Projekt soll sexuellen Missbrauch an Kindern verhindern
Schleswig-Holsteins Justizministerin Kerstin von der Decken unterstützt die Kampagne "Kein Täter werden", mit der sexuelle Übergriffe auf Kinder verhindert werden sollen. Die Zahl der Ermittlungsverfahren steigt.
Das Projekt richtet sich vor allem an Menschen, die aufgrund ihrer sexuellen Neigungen gegenüber Kindern befürchten, Übergriffe zu begehen. Das sagte Justizministerin Kerstin von der Decken (CDU) am Donnerstag in Kiel. "Wir hoffen, dadurch noch mehr Betroffene zu erreichen als bisher und so weitere sexuelle Kindesmissbräuche verhindern zu können." Das Ministerium beteiligt sich finanziell an der Öffentlichkeitsarbeit. In diesem Jahr fließen 75.000 Euro in das Projekt.
Etwa 7.000 Menschen in SH mit pädophilen Neigungen
Nach Schätzungen fühlen sich in Schleswig-Holstein etwa 7.000 Personen sexuell zu Kindern hingezogen, wie das Ministerium mitteilte. Das bundesweite Präventionsnetzwerk "Kein Täter werden" bietet an zwölf Standorten in Deutschland professionelle Hilfe für Personen mit pädophilen Neigungen - seit 2018 als Gesundheitsleistung der Krankenkassen. Der Kieler Standort wurde bereits 2009 eröffnet.
Behandlung ist kostenlos und anonym
Betroffene können sich kostenfrei und anonym behandeln lassen. Fachkräfte des Zentrums für Integrative Psychiatrie (ZIP) des Universitätsklinikums (UKSH) in Kiel unterstützen die Männer und Frauen in der Therapie dabei, verantwortlich mit der pädophilen Neigung umzugehen.
185 Menschen suchten Hilfe - meist sind es Männer
Christian Huchzermeier, Direktor der Abteilung für Forensische Psychiatrie am Zentrum für Integrative Psychiatrie am UKSH, sagte: "Bei uns melden sich überwiegend pädophile Männer, die auch schon ein Problembewusstsein haben." Sie hätten den Wunsch, ihre Neigungen kontrollieren zu können. Die Zahl der Menschen, die sich gemeldet haben, ist in den vergangenen Jahren immer weiter gestiegen. 2019 waren es 65, zwei Jahre später 185. Geheilt werden kann Pädophilie nicht. Ziel einer Therapie ist es, dass Impulse kontrolliert werden und Kinder dadurch geschützt werden können.

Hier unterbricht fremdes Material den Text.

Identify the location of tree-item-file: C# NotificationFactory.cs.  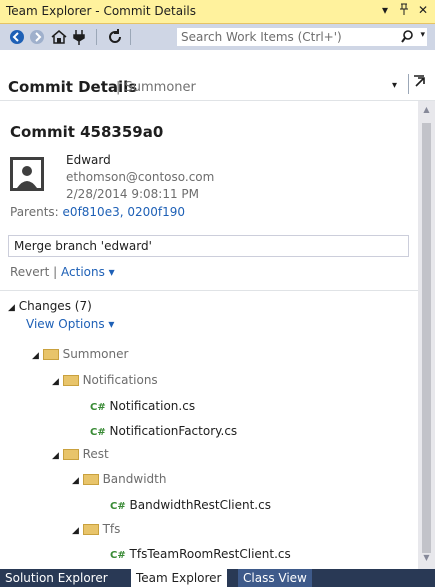
(164, 431).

Mehr Ermittlungsverfahren wegen sexuellen Missbrauchs
Die Zahl der Ermittlungsverfahren wegen sexuellen Missbrauchs von Kindern steigt in Schleswig-Holstein. Nach Angaben von Justizministerin von der Decken gab es im vergangenen Jahr knapp 1.300 solcher Verfahren - 37 Prozent mehr als im Vorjahr. Dass sich die Zahl der Straftaten in diesem Bereich erhöht hat, liegt aus Sicht der Ministerin einerseits daran, dass mehr Fälle aufgedeckt werden - anderseits aber auch daran, dass mehr Fälle passieren. Die Ministerin sagt: "Die Zahlen sind erschreckend. Und sie bereiten mir als Justizministerin, das sage ich Ihnen ganz offen, auch große Sorgen."